A similar story can be told about farmland. Once the ring-neck pheasant thrived in Midwestern farmlands. These faux grasslands were replete with overgrown fence rows, creek banks, ditches, and fallow fields. These days, farmlands are intensively farmed, pesticides are thoroughly applied, and, almost to add insult to injury, even the roadside ditches are mowed. Wild pheasants are now rare.

Fact is, what humans want to see outdoors is frequently terrible habitat for plants and wildlife. Quality habitat is chaotic, unruly, and sometimes unsightly. It’s a mix of many things.

Human also oversimplify everything. For instance, what should we call a pine forest? There’s several patches of thinned red pine around my cabin. Once I sought them out based on a map because when I had previously seen ‘thinned forest’ in the Croatan forest of North Carolina these areas had heavy undergrowth. Not here. Instead, you have monoculture red pines growing tall with any other trees (and even competing red pines) thinned between. The forest floor and intermediary forest levels are barren.

Thinned Red Pines (with a few saplings and scrub oak)

I want to be clear about one thing: I am not criticizing the land managers of Northern Michigan public lands for their thinned red pine projects. I accept the fact that forests actively managed by humans are not going to be realistic and some will be managed to maximize timber yield. I also understand that mature red pines are a good thing to have in some quantity in our forests. I’m just concerned about how far we could take this.

I’m concerned that people have the wrong idea of what Northern Michigan should look like. It’s commonly said that ‘much’ of this area was once covered by mature red and white pine forests. What that means to me is that most of it wasn’t. In fact, much of the area around my cabin was covered with jack pine and hardwoods (and still is).

What could be misperceived is that we need to cover our land with mature pines so things can be like they used to be. There’s a reason that the timber companies in the 1800’s employed cruisers. These men scouted far into the forests locating choice stands of pines for the lumber industry. Now if the entirety of Northern Michigan was actually covered with ancient old growth pines, would the timber cruisers have been needed to locate them?

Further if we want to know what a red pine forest should look like, a more natural red pine forest is found along a trail near the community college in Keno, Michigan. Keno is a non-town located near public land and the Roscommon Red Pine Natural Area Preserve. In this natural area, you’ll see red pines. But you’ll find them randomly intermixed with a dozen other tree species.

I have another example. I ran across a beaver pond this year I like to take my family.
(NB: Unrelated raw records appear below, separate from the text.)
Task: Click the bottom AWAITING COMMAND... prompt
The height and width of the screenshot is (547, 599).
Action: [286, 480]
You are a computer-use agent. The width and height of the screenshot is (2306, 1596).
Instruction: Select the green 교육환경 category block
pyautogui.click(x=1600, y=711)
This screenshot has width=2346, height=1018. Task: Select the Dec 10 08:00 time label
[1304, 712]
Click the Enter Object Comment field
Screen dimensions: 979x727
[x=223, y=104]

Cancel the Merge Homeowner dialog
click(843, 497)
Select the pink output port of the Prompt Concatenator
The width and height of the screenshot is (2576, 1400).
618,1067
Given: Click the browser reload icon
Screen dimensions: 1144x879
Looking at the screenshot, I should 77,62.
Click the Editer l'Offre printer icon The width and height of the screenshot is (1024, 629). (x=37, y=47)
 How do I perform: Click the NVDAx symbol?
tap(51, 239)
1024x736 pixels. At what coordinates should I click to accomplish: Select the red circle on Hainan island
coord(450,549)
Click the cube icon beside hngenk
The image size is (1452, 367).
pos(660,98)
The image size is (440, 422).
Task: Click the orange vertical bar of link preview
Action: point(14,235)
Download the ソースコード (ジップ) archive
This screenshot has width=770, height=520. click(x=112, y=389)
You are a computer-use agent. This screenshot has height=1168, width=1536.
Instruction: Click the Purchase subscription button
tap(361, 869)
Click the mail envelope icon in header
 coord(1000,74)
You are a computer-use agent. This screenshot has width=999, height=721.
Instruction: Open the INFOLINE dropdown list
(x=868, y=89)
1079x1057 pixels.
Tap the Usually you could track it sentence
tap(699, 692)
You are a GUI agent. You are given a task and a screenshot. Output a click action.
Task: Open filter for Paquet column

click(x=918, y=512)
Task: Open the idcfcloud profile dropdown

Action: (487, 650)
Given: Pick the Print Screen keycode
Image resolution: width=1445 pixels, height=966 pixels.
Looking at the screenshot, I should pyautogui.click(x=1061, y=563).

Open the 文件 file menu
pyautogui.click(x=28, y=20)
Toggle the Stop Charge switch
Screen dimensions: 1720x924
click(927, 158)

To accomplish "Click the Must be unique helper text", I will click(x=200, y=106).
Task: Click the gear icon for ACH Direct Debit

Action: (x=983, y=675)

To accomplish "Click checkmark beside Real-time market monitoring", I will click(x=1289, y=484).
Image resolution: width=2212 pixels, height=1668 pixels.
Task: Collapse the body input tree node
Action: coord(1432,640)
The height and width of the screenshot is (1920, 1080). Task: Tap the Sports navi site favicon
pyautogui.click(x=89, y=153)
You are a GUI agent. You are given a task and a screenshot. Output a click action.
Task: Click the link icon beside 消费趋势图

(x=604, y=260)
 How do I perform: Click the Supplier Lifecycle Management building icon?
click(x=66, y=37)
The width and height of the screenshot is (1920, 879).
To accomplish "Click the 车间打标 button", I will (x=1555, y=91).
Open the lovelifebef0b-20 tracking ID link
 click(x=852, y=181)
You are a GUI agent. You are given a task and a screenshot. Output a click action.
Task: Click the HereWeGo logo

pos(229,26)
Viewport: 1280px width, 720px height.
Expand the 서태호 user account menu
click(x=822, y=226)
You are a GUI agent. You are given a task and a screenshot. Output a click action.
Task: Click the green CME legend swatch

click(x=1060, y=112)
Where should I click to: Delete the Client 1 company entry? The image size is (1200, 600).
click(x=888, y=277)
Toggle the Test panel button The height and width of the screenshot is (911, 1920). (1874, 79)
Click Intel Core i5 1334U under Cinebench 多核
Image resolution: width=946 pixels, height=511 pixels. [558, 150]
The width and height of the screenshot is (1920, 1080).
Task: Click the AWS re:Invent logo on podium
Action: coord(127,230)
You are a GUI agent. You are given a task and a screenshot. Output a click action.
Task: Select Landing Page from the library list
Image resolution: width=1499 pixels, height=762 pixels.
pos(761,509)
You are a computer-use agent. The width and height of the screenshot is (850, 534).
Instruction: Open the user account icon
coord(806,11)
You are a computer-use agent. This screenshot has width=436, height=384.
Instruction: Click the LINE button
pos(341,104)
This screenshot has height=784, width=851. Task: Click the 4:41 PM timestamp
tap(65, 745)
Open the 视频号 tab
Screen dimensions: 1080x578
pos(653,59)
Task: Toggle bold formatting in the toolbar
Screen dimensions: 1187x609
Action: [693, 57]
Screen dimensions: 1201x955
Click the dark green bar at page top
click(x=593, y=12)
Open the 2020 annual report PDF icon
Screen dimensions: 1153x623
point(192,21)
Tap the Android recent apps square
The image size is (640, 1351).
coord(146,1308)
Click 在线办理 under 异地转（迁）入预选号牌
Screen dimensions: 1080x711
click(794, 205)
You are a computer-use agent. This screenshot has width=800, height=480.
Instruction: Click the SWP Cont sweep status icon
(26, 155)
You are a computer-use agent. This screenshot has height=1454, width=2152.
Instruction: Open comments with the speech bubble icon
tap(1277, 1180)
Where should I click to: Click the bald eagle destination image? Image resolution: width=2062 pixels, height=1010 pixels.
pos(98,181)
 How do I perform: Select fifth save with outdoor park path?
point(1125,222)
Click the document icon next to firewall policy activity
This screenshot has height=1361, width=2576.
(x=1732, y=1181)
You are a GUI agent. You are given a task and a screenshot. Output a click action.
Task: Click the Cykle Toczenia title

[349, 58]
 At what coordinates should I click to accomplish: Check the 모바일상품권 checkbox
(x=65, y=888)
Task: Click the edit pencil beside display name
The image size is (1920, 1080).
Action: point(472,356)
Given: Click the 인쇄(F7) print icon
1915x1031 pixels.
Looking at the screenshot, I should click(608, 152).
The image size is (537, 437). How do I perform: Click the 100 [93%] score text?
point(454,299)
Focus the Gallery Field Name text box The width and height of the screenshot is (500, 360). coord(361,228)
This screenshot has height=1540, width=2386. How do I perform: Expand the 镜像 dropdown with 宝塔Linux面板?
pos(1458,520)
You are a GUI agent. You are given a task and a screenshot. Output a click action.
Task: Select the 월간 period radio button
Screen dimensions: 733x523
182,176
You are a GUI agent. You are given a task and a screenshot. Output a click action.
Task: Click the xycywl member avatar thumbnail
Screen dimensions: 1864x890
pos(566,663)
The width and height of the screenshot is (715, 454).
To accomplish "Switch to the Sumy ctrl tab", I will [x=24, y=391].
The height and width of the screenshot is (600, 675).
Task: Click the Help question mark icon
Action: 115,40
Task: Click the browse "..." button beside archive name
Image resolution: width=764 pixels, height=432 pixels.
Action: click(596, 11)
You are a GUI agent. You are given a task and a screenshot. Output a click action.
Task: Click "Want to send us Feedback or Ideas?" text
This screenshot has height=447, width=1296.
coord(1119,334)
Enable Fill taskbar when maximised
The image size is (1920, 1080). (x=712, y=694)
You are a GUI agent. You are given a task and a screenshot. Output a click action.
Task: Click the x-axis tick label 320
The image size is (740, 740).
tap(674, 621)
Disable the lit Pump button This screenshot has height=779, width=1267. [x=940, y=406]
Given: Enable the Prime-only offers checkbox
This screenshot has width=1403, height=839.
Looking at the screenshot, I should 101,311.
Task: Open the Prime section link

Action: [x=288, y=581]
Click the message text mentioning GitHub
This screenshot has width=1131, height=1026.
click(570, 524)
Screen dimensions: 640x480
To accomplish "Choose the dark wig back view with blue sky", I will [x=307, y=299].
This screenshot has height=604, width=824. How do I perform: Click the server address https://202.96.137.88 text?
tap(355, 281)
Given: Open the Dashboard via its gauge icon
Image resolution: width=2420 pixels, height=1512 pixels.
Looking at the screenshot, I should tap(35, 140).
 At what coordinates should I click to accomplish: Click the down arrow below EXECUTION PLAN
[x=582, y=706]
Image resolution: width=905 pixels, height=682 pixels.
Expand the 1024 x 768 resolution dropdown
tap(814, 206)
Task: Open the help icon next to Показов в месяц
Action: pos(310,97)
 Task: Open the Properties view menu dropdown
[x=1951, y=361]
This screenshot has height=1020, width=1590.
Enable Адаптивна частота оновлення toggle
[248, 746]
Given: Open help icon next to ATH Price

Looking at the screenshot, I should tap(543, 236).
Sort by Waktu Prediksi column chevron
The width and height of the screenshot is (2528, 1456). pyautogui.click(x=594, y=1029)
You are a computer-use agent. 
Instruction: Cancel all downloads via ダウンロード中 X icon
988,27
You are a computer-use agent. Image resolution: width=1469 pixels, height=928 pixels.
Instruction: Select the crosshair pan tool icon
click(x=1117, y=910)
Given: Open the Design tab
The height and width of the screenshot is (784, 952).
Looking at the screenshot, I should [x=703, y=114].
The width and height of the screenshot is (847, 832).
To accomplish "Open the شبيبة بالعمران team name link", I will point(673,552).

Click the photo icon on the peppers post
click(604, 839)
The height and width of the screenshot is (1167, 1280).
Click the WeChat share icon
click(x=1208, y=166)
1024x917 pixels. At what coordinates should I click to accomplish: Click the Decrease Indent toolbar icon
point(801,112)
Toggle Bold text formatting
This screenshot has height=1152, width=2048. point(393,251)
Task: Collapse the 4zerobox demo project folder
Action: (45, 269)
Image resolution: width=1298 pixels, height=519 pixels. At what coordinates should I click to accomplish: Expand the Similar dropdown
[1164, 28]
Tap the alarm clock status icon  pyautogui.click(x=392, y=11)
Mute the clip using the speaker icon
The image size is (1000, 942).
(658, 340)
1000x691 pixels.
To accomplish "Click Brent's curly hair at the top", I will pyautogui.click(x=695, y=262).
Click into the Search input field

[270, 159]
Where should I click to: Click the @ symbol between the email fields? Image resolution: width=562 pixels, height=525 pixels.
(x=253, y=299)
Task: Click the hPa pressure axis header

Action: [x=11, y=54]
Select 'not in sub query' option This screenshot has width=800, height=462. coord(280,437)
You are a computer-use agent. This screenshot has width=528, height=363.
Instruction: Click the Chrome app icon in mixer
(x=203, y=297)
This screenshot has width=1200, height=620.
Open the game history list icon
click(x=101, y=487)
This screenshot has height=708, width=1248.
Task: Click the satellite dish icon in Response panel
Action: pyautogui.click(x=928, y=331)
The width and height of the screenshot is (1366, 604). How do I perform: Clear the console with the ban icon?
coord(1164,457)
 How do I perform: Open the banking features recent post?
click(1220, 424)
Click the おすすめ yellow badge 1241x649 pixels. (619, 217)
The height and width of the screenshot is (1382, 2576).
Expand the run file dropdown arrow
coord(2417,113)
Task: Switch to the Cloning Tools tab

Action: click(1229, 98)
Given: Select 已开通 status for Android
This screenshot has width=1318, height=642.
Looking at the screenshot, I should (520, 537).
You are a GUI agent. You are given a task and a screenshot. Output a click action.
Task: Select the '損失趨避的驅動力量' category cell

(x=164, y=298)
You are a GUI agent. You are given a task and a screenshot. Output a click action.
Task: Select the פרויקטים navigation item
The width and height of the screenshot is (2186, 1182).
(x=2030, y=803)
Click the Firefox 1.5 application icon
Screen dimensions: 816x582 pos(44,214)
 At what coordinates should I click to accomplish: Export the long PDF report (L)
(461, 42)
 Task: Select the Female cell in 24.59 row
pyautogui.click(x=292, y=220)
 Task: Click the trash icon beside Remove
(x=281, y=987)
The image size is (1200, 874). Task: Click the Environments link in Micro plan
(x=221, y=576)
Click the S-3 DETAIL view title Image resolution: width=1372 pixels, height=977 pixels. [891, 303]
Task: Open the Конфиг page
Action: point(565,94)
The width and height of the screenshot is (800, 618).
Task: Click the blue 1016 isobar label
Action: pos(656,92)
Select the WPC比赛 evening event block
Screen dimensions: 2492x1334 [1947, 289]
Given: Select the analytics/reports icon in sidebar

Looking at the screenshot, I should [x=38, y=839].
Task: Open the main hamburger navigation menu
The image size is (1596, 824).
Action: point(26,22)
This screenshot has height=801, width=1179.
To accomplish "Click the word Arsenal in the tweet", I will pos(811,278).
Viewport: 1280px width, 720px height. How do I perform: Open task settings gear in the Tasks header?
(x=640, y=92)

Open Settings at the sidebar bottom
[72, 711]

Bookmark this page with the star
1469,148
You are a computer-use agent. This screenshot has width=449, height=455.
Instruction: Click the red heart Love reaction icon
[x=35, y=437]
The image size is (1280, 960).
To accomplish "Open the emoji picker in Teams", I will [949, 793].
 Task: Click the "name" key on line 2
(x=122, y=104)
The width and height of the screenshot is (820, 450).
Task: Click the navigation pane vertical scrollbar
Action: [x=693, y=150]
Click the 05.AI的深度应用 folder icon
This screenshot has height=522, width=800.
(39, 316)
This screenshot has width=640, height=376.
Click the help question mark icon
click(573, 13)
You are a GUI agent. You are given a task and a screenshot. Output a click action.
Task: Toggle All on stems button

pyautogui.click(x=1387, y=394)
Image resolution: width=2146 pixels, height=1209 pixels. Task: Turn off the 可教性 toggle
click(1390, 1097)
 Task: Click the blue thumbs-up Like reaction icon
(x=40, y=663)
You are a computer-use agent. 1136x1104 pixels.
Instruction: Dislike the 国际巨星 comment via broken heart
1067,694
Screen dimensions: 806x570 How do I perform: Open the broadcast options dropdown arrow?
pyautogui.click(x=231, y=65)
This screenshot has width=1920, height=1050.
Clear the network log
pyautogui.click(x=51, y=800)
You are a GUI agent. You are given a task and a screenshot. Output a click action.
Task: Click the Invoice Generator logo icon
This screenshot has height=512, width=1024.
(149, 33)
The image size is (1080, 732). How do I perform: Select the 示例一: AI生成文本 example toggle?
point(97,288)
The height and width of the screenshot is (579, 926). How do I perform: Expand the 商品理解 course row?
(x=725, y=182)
Alders line the pond. Slightly up the bank are tamarack, firs, and red pine. Swans and amphibians feed in the muck along the edge. Jack pine are on the hills above. Woodcock frequent the aspen. But there at the intersection of the trails is a giant white pine, the state tree of Michigan. I believe by measuring the circumference it is 200 years old. If so, it was a seedling about the time the Native Americans ceded its home to the United States in the Treaty of Saginaw in 1819. The tree was less than 20 when Michigan became a state. It was 40 years old during the Civil War when so many Michiganders didn’t return. Shortly after, this area was logged and settled. Why this tree was spared I don’t know. Either this area wasn’t logged or the jog 2/3 up the trunk made the tree undesirable.

Thereafter, so many small farms in the area came and went. At some point, the mighty tree’s home ended up as public property. Perhaps before then, when the tree was around 80 years old, Henry Ford established his first automotive plant in Detroit. At 120 years old, Michigan fed the arsenal of democracy during the Second World War. Around 150, the only U.S. President from Michigan was sworn into office. The entire span of the Soviet Union was about 1/3 of this tree’s life when Northern Michigan was home to strategic bombers.

A Monarch White Pine

Now lining the banks near this grand tree are several other giant white pines, perhaps its progeny, that are probably also at least 100 years old. They watch hundreds of outdoorpeople ride by each year who mostly don’t notice these trees. These people will probably be gone before they are. By recognizing this grove of trees with no name, marking the little known intersection of a forest road and an atv trail and shading the home of countless wildlife of Northern Michigan, I open this blog.